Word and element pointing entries
>>>

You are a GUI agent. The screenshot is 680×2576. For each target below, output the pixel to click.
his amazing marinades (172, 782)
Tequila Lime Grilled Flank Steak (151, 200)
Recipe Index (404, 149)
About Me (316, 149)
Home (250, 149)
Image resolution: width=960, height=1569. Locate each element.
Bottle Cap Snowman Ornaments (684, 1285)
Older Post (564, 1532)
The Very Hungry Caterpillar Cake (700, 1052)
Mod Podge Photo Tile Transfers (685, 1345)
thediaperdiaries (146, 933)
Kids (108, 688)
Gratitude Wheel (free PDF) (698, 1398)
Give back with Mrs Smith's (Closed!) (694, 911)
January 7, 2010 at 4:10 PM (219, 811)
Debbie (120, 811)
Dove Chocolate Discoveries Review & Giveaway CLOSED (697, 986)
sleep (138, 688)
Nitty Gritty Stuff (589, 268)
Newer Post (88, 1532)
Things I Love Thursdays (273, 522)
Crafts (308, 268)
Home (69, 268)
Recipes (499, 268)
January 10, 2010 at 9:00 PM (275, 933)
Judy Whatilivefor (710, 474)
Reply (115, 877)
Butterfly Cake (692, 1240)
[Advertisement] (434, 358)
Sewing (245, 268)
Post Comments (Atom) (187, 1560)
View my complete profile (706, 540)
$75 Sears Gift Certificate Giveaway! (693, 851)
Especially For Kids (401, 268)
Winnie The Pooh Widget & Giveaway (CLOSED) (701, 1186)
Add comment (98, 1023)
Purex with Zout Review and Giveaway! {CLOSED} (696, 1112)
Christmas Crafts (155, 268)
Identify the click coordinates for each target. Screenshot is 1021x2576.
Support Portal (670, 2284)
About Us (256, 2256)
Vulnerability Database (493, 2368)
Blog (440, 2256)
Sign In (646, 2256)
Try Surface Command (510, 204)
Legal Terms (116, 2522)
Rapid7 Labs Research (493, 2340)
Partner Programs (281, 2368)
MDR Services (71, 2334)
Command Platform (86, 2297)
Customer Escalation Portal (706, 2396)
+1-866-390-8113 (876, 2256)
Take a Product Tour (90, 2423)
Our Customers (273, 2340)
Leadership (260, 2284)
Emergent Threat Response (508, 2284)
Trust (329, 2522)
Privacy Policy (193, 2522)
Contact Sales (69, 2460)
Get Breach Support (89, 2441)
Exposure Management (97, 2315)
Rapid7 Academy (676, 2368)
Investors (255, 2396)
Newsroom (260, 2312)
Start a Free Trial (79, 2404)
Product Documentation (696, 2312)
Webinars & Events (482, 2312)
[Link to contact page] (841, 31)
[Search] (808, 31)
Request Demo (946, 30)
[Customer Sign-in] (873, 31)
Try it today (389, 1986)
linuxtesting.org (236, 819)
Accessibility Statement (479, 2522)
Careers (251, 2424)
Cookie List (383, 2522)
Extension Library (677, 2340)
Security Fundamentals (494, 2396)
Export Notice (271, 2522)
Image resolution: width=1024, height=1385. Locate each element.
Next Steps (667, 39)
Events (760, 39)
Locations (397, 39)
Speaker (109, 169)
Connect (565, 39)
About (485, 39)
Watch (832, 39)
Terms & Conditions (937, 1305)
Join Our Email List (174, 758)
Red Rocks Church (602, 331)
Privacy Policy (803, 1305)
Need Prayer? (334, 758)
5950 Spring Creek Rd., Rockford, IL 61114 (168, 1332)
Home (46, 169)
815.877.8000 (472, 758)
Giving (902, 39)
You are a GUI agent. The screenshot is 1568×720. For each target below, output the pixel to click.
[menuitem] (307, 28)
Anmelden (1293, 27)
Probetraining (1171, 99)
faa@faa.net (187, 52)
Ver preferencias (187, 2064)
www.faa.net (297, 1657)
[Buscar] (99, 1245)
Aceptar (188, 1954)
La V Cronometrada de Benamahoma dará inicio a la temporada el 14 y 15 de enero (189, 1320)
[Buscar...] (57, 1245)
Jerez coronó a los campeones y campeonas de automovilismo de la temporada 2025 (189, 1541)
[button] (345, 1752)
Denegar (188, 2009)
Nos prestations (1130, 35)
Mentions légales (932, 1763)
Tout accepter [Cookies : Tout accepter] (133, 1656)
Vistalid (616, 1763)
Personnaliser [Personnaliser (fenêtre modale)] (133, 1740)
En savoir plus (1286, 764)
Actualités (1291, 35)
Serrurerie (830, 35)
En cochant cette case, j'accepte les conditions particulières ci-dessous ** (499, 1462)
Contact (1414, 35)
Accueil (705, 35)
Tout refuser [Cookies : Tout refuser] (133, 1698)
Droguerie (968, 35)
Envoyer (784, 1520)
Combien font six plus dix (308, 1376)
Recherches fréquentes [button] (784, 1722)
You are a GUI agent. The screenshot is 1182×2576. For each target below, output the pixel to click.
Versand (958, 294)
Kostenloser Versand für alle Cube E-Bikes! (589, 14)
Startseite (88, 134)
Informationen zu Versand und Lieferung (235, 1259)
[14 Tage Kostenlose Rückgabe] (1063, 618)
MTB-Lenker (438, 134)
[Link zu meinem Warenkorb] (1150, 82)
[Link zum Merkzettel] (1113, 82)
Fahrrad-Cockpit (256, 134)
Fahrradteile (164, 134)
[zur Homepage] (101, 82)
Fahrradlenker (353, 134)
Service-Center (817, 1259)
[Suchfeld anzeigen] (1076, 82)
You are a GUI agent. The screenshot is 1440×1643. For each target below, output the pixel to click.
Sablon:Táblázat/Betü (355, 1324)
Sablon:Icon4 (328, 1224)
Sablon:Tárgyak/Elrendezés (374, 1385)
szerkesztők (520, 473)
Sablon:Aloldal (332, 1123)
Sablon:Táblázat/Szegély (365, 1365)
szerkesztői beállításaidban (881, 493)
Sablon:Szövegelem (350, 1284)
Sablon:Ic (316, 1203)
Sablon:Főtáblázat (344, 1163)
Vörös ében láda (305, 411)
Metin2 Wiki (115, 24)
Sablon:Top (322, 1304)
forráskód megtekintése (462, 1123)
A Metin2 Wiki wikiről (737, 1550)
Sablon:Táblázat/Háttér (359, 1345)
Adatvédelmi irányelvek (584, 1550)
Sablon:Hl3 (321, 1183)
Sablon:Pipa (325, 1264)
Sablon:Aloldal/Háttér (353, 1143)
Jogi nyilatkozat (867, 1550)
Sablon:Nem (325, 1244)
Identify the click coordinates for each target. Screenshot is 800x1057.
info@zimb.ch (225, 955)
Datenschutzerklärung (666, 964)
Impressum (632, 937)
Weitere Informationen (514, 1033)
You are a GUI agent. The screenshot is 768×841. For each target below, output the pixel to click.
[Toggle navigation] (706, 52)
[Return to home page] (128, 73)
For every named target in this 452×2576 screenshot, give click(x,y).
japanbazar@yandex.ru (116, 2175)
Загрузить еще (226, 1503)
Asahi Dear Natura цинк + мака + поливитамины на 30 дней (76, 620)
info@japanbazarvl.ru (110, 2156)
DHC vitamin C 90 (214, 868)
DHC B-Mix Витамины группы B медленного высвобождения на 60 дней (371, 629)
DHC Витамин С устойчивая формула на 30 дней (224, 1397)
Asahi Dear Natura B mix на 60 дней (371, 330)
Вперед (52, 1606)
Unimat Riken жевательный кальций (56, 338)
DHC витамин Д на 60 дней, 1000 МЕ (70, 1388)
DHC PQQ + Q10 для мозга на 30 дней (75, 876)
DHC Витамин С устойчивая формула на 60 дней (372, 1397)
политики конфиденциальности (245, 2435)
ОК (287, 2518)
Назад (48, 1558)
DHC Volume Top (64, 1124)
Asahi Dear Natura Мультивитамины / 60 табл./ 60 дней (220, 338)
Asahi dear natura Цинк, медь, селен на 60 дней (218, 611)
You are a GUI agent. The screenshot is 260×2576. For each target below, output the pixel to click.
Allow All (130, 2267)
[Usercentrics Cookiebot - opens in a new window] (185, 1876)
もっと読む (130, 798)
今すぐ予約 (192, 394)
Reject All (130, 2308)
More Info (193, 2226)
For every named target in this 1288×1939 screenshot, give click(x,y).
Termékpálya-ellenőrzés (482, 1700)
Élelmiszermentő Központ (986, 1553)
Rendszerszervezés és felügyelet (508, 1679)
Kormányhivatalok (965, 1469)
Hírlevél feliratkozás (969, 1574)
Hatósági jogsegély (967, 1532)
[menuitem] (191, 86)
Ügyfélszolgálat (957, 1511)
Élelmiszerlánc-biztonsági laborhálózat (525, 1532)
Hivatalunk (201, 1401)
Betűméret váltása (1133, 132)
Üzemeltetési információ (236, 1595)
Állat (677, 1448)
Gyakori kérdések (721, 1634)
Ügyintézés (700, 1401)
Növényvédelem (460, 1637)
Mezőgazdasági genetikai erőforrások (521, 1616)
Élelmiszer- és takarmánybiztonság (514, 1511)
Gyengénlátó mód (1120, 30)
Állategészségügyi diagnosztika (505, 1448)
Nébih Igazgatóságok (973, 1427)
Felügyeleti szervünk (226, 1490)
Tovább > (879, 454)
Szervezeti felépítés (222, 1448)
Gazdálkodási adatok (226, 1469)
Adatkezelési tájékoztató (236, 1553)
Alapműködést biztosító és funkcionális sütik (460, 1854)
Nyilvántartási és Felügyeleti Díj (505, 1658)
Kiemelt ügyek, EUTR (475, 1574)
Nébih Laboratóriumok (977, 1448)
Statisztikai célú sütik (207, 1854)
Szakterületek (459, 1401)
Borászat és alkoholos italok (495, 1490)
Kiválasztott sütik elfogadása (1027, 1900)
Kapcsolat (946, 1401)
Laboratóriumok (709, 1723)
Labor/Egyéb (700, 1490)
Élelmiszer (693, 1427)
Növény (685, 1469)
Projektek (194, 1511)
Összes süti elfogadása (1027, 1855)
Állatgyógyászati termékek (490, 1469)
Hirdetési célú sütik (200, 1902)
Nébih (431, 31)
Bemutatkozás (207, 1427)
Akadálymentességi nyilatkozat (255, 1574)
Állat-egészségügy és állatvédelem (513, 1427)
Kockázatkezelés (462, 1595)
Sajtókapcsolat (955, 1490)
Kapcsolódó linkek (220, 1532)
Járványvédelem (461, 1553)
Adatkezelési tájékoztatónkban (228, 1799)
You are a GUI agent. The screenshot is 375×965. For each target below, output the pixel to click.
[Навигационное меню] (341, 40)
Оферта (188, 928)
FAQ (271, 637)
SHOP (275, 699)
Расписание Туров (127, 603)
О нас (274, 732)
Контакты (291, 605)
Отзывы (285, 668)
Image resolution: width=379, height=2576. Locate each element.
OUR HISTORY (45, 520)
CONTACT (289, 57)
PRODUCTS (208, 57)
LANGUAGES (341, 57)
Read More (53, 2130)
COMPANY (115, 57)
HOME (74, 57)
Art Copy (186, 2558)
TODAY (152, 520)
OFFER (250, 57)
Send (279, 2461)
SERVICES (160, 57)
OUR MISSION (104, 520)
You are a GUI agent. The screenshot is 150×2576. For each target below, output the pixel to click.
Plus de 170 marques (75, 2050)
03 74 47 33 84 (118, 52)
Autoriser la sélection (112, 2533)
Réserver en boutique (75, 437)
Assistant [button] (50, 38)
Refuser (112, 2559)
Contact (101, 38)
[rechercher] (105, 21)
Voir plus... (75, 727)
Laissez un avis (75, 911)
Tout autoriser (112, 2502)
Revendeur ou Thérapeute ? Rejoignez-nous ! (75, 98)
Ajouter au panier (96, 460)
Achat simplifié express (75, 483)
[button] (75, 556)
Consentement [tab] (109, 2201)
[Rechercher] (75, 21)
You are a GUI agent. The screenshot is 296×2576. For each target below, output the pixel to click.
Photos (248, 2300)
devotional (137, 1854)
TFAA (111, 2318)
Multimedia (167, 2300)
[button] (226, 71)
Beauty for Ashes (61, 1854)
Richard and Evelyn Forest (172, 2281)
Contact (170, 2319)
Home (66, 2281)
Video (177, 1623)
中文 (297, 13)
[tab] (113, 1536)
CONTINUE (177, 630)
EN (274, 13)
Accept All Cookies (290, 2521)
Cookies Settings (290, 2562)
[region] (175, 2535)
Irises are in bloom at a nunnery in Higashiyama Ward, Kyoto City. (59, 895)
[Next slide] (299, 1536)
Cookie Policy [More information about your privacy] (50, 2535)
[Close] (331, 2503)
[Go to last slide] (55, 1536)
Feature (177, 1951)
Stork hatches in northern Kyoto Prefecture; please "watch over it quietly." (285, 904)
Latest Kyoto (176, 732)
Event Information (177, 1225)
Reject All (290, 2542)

<<<

Start at the line that has "Try Surface Command (510, 204)" and stop after the line that has "Contact Sales (69, 2460)". Write those lines of the data out again, swapping "Policy" for "Notice" and keeping everything else the same.

> _Task solution_
Try Surface Command (510, 204)
Legal Terms (116, 2522)
Rapid7 Labs Research (493, 2340)
Partner Programs (281, 2368)
MDR Services (71, 2334)
Command Platform (86, 2297)
Customer Escalation Portal (706, 2396)
+1-866-390-8113 (876, 2256)
Take a Product Tour (90, 2423)
Our Customers (273, 2340)
Leadership (260, 2284)
Emergent Threat Response (508, 2284)
Trust (329, 2522)
Privacy Notice (193, 2522)
Contact Sales (69, 2460)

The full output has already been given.